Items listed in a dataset
————

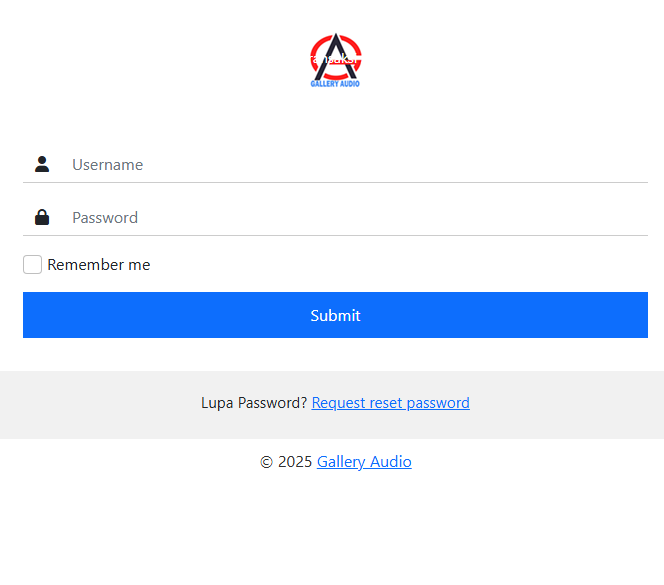The image size is (664, 585).
Task: Click the "Lupa Password?" text
Action: point(254,403)
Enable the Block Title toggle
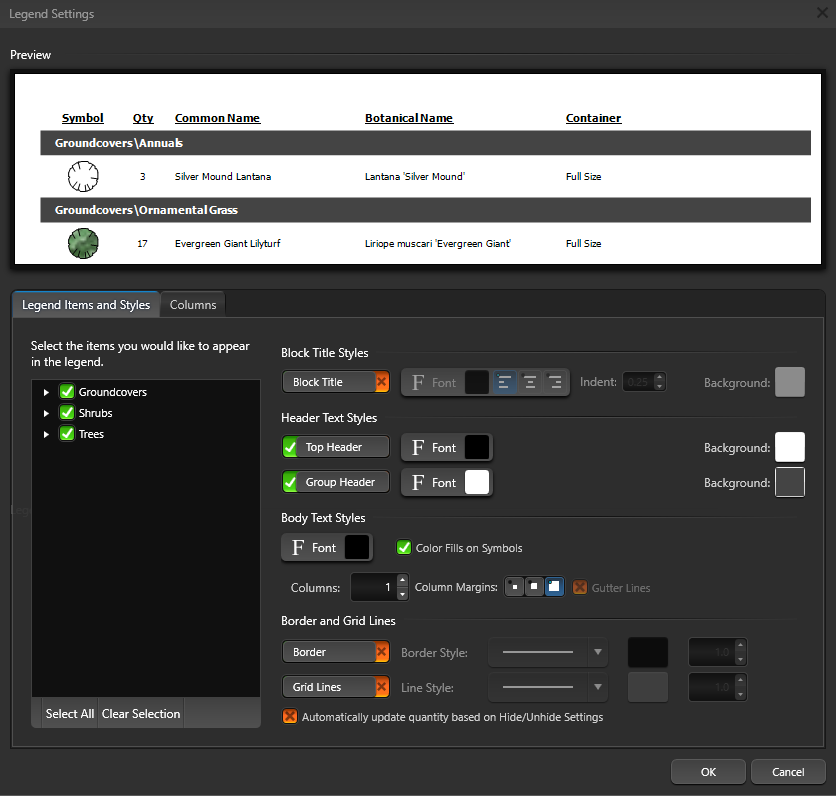This screenshot has width=836, height=796. click(x=335, y=382)
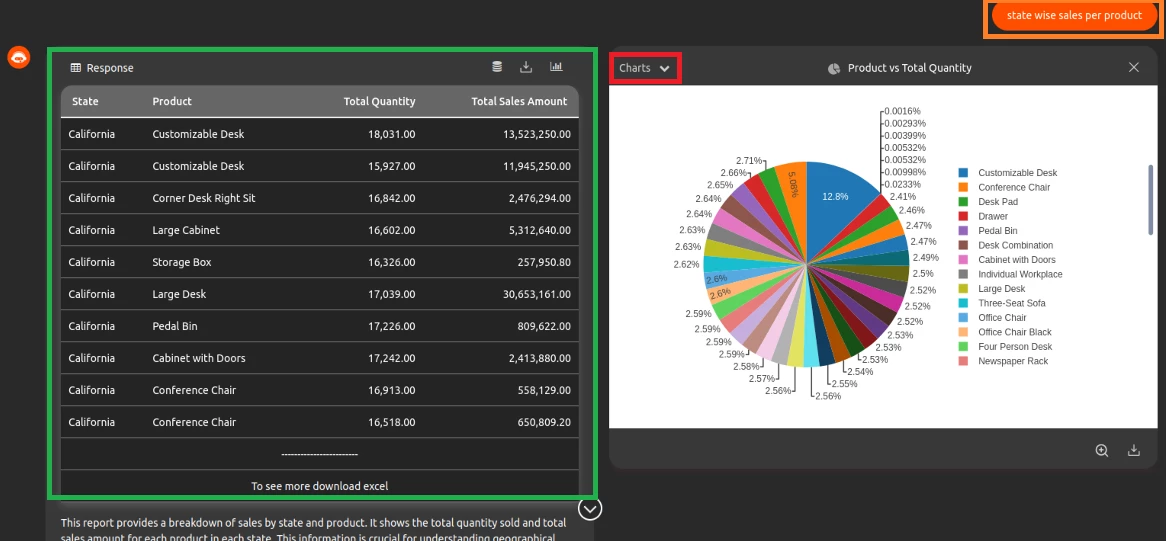Click To see more download excel
This screenshot has width=1167, height=541.
click(319, 486)
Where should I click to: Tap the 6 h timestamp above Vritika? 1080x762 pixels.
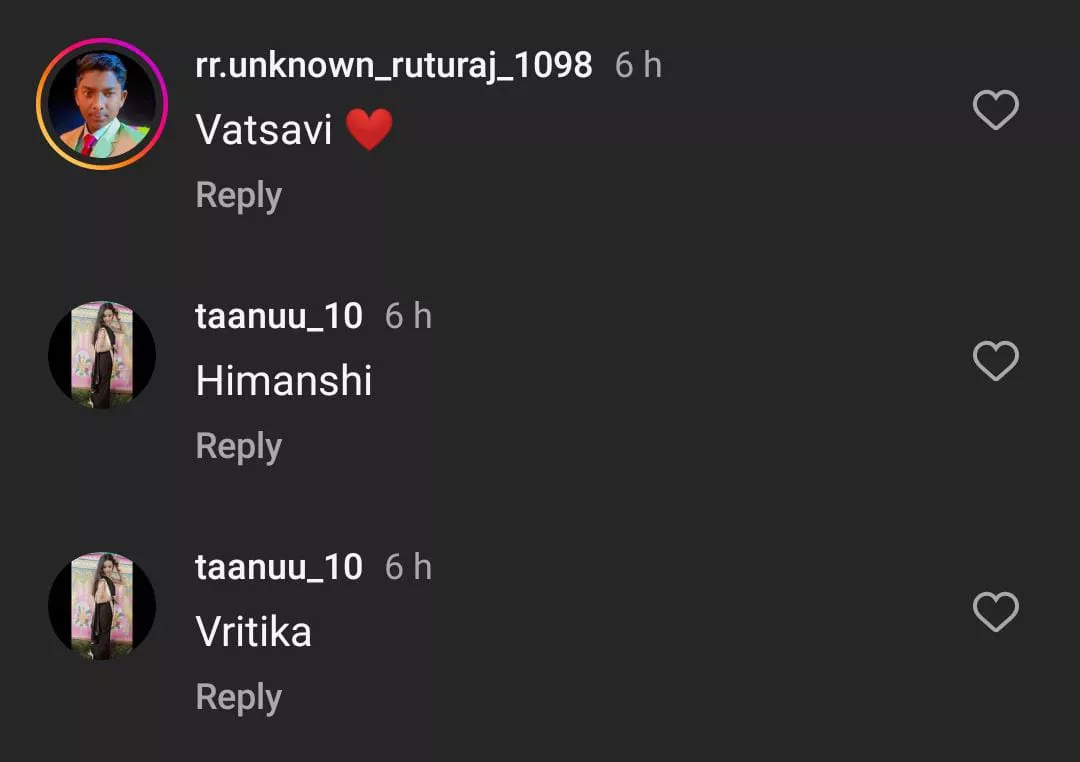pyautogui.click(x=408, y=568)
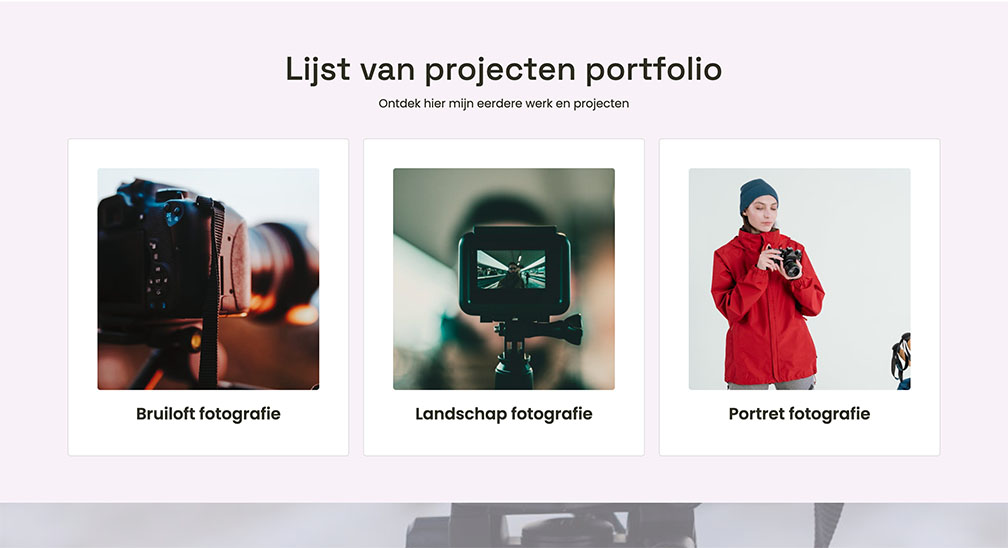This screenshot has width=1008, height=548.
Task: Click the word 'portfolio' in the heading
Action: pos(654,69)
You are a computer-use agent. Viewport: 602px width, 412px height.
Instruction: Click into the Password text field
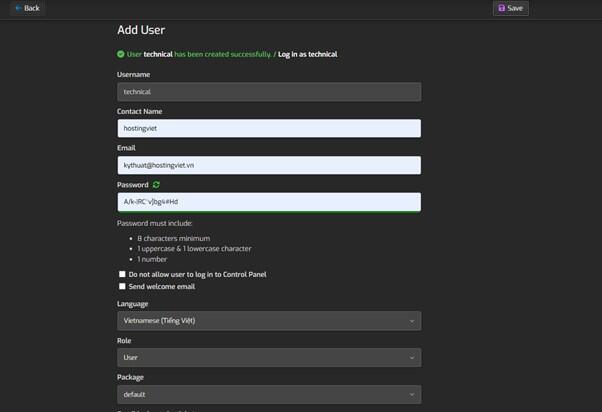tap(268, 201)
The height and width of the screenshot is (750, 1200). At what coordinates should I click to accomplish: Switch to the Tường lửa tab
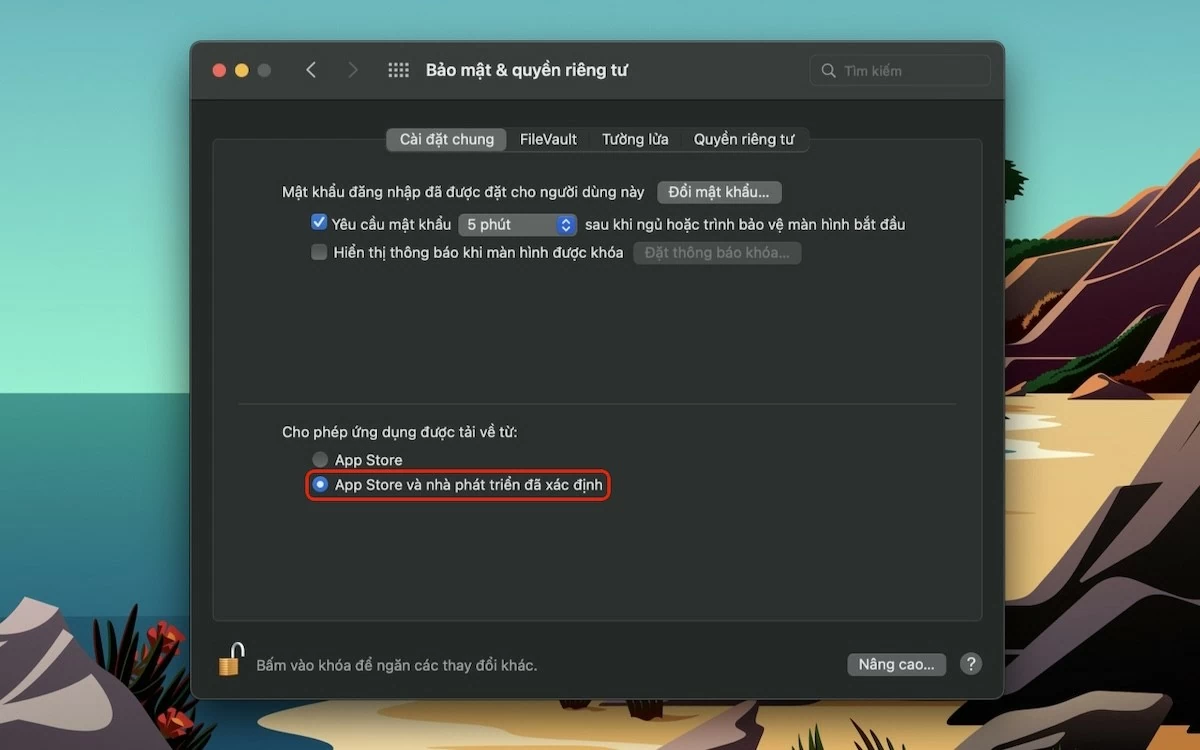point(634,139)
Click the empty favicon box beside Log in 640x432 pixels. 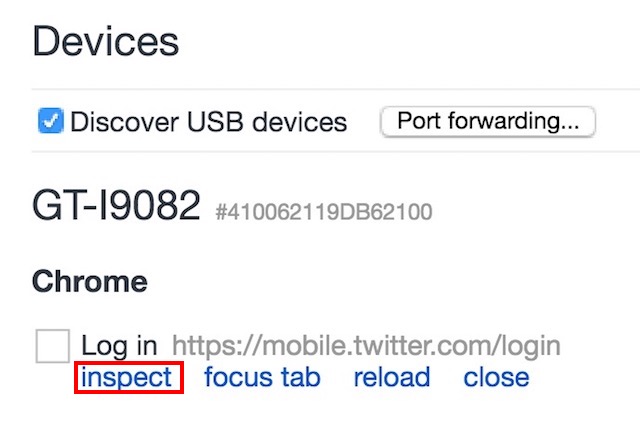tap(52, 347)
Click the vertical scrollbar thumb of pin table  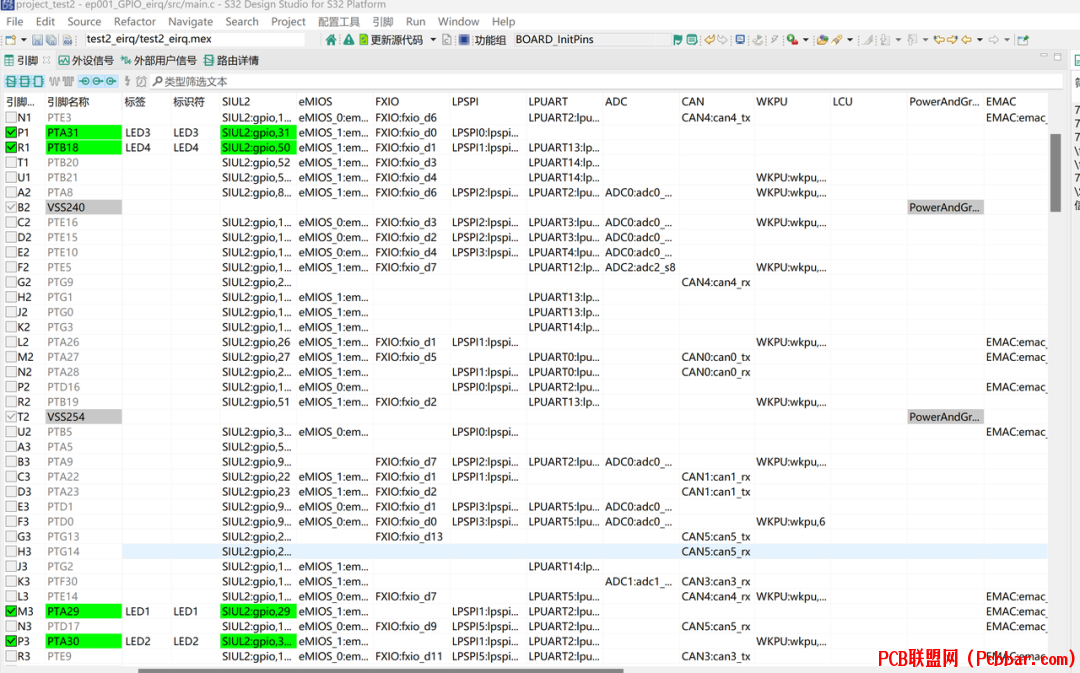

————

Aim of the exercise
Copy exactly, without pictures, the lines above from the one with "Enable the Block Title toggle" down to the one with "You are a computer-use", inclusive.

Solved exercise
Enable the Block Title toggle
This screenshot has width=836, height=796. click(x=335, y=382)
Click To see more download excel
This screenshot has width=1167, height=541.
click(319, 486)
Where should I click to: Tap the 6 h timestamp above Vritika? 1080x762 pixels.
pyautogui.click(x=408, y=568)
This screenshot has width=1008, height=548.
Task: Click the word 'portfolio' in the heading
Action: pos(654,69)
You are a computer-use agent. Viewport: 602px width, 412px height.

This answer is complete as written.